Abstract

Major Histocompatibility Complex (MHC) Class II deficiency is a rare autosomal recessive primary immunodeficiency caused by mutations in regulatory genes of MHC Class II proteins. Clinical manifestations include respiratory/gastrointestinal infections, failure-to-thrive, septicemia and early death. A 9-mo-old-girl presented with repeated episodes of pneumonia requiring hospitalization and ventilator support since the last 5 mo. Examination revealed absent tonsils, sparse scalp-hair, seborrhea and firm hepato-splenomegaly. Radiograph showed absence of thymic shadow with diffuse pulmonary infiltrates. CT scan showed multiple bilateral ground glass pulmonary opacities with patchy consolidation. Primary immunodeficiency disorder was suspected in view of repeated pulmonary infections, failure to thrive and suggestive family history.

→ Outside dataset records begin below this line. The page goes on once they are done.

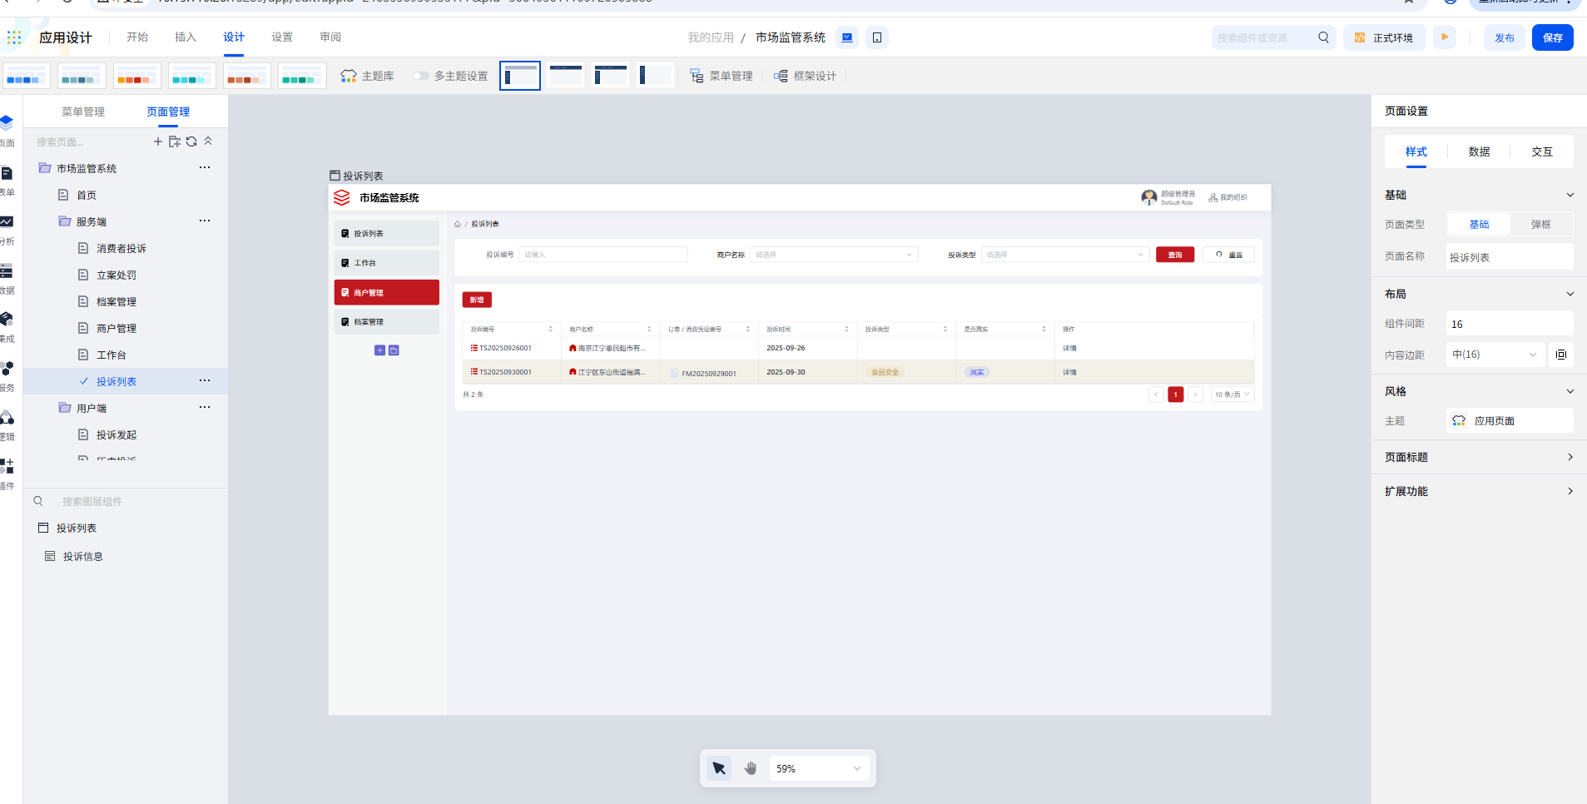Click the add page plus icon
Viewport: 1587px width, 804px height.
tap(158, 141)
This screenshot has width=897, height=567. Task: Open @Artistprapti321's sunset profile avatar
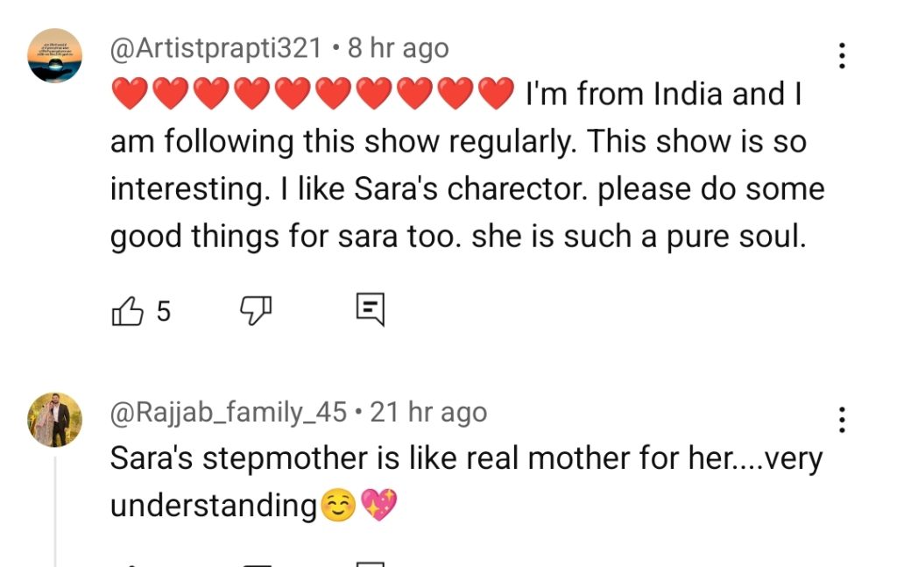point(55,54)
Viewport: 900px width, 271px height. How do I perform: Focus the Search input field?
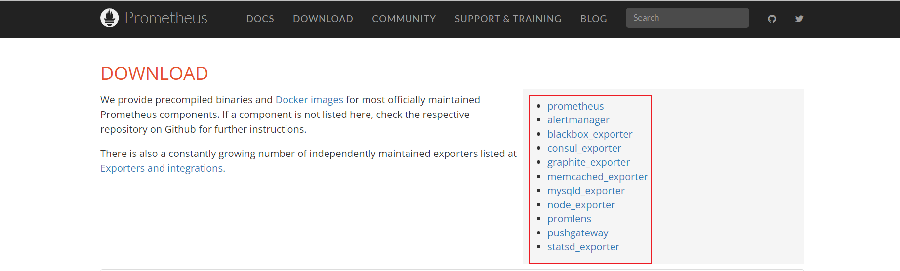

Lymphocyte subset assay revealed lymphocytopenia and HLA typing showed absence of HLA-DR expression on B cells suggestive of MHC Class II deficiency. Targeted gene panel detected a homozygous mutation in the RFX-5 gene (RFX5: c.848_849del:p.R283Tfs*6;Homozygous). Though this patient succumbed, parents have been counseled regarding need for prenatal diagnosis.